I have seen this odd kind of inconsistency in generating the same results, sometimes in the same chat itself after starting off fine.

I was once trying to extract hand written dates and times from a large pdf document in batches of 10 pages at a time from a very specific part of the page. IN some documents it started by refusing, but not in other different chat windows that I tried with the same document. Sometimes it would say there is an error, and then it would work in a new chat window. But I am not sure why, but just starting a new chat works for these kind of situations.

Sometimes it will start off fine with OCR, then as the task progresses, it will start hallucinating. Even though the text to be extracted follows a pattern like dates, it for the life of me could not get it right.

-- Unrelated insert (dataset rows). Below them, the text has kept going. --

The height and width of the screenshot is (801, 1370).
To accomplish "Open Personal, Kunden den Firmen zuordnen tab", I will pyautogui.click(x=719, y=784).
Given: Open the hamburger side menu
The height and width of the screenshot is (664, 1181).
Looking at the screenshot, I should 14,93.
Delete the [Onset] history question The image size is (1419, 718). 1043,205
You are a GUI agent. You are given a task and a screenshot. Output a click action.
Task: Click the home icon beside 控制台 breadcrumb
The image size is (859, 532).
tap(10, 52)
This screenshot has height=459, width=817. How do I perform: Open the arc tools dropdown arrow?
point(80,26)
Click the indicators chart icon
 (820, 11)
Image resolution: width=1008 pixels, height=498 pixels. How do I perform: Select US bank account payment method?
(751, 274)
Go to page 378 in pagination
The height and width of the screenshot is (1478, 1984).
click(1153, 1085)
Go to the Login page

> "...you are better off making your own models to do this"

I'm doubtful you meant what you wrote here. Using a readymade UI or API to perform an effectively magical task (for most of us) is an entirely different paradigm to "just train your own model."

In reality, for us non-ML model training mortals, we're actually probably better off hiring a human to do basic data entry.

Have you tried few shot prompting? Something on the lines of:

User: Extract x from the given scanned document. <sample_img_1>

Assistant: <sample_img_1_output>

User: Extract x from the given scanned document. <sample_img_2>

Assistant: <sample_img_2_output>

User: Extract x from the given scanned document. <query_image>

In my experience, this seems to make the model significantly more consistent.

For highly consistent responses, manually transcribing the most challenging page of the document (or engaging in multiple rounds of dialogue with Claude) and incorporating it as a few-shot example can dramatically improve overall consistency.
I ought to test this with Sonnet too and compare the results. I feel it might perform better on OCR tasks. While I went with Azure OpenAI due to fewer rate restrictions, you've got a point - Sonnet could really shine here.
I have observed a lot of similar contradictions, where the large lout insists it can't do something that it did many times 'last week'.

Super frustrating when really trying to accomplish something!

Why not just switch back to GPT-4? it's still there.
So is 4o. Problem isn't the absence of model, it's inconsistency.